Kata ibu, ia akan mencarikanku satu agensi permodelan yang baru di Konoha ini, tapi aku masih menolak untuk mengikuti jadwal pemotretan apapun. Karin sudah mulai sibuk dengan jadwal pemotretannya, begitu pula dengan Sasori yang sudah ditawari pekerjaan sebagai fotografer tetap oleh agensi yang sama denganku dan Karin.
"Sakura, bangun dan matikan lagu Sunny Day yang kau putar tiga hari belakangan ini," sayup-sayup kudengar suara Karin, dan kurasakan goncangan pelan pada bahuku. Aku mengerjapkan mataku, dan melihat Karin duduk di sisi tempat tidurku. "Telingaku sumpek kau jejali lagu Manami Konishi itu terus."
Aku memutar kedua kelereng jadeku, bosan.
"Idiot, ini masih pagi," ujarku pelan, masih keukeuh tak mau mematikan lagu Sunny Day yang melantun sejak tiga hari lalu. Kau tahu, lagu yang jadi soundtrack film Accuary of Death.
"Justru karena masih pagi, kau kubangunkan, bodoh," gerutunya pelan, membuatku mengerang dan memendam tubuhku makin dalam ke dalam selimut tebalku. Kurasakan hawa dingin menyeruak ke seluruh badanku. Ketika aku membuka mata, selimutku sudah terdampar di lantai. Ulah Karin pagi ini yang harus kubalas nanti—menarik selimutku.
"I'M STILL SLEEPY!" jeritku kesal, menendang badannya yang kini terjomplang ke lantai. Dia pun balas mendorongku dari tempat tidur.
"BANGUN, PEMALAS!" dia balas menjerit.
"KARIN, SAKURA, JANGAN BERTERIAK!" kami mendengar teriakan marah ibu dari bawah, membuat kami terdiam dan adu pelototan. Rambut merah marun Karin dan rambut merah mudaku sama-sama kusut masai.
"Sudahlah. Ini, 'kan, hari pertamamu di kelas sebelas," kudengar ujarannya melontar setelah dia memutuskan kontak pelototan kami secara sepihak.

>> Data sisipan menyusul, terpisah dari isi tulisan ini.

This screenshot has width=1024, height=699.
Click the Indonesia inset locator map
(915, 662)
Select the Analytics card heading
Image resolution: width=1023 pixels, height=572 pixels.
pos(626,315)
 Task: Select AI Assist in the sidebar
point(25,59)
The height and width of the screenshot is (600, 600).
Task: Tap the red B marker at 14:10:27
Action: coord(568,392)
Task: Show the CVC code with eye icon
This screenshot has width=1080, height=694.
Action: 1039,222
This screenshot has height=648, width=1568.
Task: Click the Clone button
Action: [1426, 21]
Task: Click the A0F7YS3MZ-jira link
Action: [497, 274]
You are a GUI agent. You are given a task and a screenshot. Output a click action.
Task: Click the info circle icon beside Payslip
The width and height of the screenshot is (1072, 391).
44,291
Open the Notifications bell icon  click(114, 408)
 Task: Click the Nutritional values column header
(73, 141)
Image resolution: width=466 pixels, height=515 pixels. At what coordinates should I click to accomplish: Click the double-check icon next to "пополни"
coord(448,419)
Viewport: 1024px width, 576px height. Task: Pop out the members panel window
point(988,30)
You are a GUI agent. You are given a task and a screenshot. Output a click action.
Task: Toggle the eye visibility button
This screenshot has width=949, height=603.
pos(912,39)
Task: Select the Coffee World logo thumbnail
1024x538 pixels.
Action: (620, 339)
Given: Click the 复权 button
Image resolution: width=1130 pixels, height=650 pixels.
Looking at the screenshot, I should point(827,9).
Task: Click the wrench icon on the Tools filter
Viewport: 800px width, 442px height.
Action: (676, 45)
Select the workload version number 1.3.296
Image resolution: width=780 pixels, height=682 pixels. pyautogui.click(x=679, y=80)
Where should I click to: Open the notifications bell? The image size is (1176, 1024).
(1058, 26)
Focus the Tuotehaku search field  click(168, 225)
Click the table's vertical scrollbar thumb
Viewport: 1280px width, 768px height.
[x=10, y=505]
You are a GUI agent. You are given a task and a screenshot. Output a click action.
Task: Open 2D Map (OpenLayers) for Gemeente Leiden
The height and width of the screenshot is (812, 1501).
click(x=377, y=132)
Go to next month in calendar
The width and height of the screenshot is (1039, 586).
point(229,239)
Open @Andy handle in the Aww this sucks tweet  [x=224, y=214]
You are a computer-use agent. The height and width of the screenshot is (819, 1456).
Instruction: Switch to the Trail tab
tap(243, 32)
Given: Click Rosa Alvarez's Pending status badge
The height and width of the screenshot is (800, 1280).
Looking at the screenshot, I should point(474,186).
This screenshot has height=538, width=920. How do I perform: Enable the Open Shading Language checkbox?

"APA?!" aku menjerit lagi. Kudengar Karin mendengus.
"Kurang jelas? Ini hari pertama masuk sekolah!" katanya, kemudian berbalik ke arah meja rias yang ada di kamarku dan menyisir rambut merah marunnya.
"Jam berapa sekarang?" aku bertanya, bangun dan melipat selimutku pelan-pelan. Tentu saja, ini selimut mahal yang kubeli sendiri dengan jerih payahku di dunia permodelan.
"Jam enam lewat lima belas. Cepatlah mandi! Sasori dan aku sudah tak sabar untuk sarapan!" Karin memerintahku, menyampirkan handuk merah muda milikku di bahuku, dan mendorongku ke dalam kamar mandi.
BLAM
Awas saja dia nanti, kukerjai habis-habisan. Seenaknya saja, sih!
Aku membasuh tubuhku dengan air yang mengucur dari shower, dan menyabuni badanku dengan sabun beraroma cherry. Aku suka baunya, sungguh deh, harum banget.
Selesai dengan ritual pagiku, aku keluar dengan badan dibelit handuk warna merah muda. Kulihat, Karin sudah tidak ada—meninggalkan pemandangan kamar yang lengang dengan pintu tertutup rapat.
Aku berjalan ke arah almari baju yang ada di sudut, dan mengobrak-abrik isinya sebentar, sebelum kemudian menarik satu set seragam—kemeja putih lengan pendek, rok rimpel berwarna biru tua, blazer biru tua, dan dasi berwarna senada—yang tergantung pada satu hanger. Pasti ibu yang sudah menyiapkannya.
Selesai berpakaian, aku berjalan kea rah meja rias, dan mengambil sisir. Kusisir pelan rambut merah jambuku yang panjangnya sepunggung, dan kuperhatikan lekat-lekat tampilan wajahku di cermin.
Warna hitam yang menghiasi pelupuk mataku agak tebal, tapi sama sekali tak tampak. Efek dari menangis. Well, meski kubilang aku enggak bakal sudi menangis cuma gegara cowok, tapi nyatanya aku nangis juga, sih.
Tidak.
Ini tahun ajaran baru, dan lupakan Sasuke.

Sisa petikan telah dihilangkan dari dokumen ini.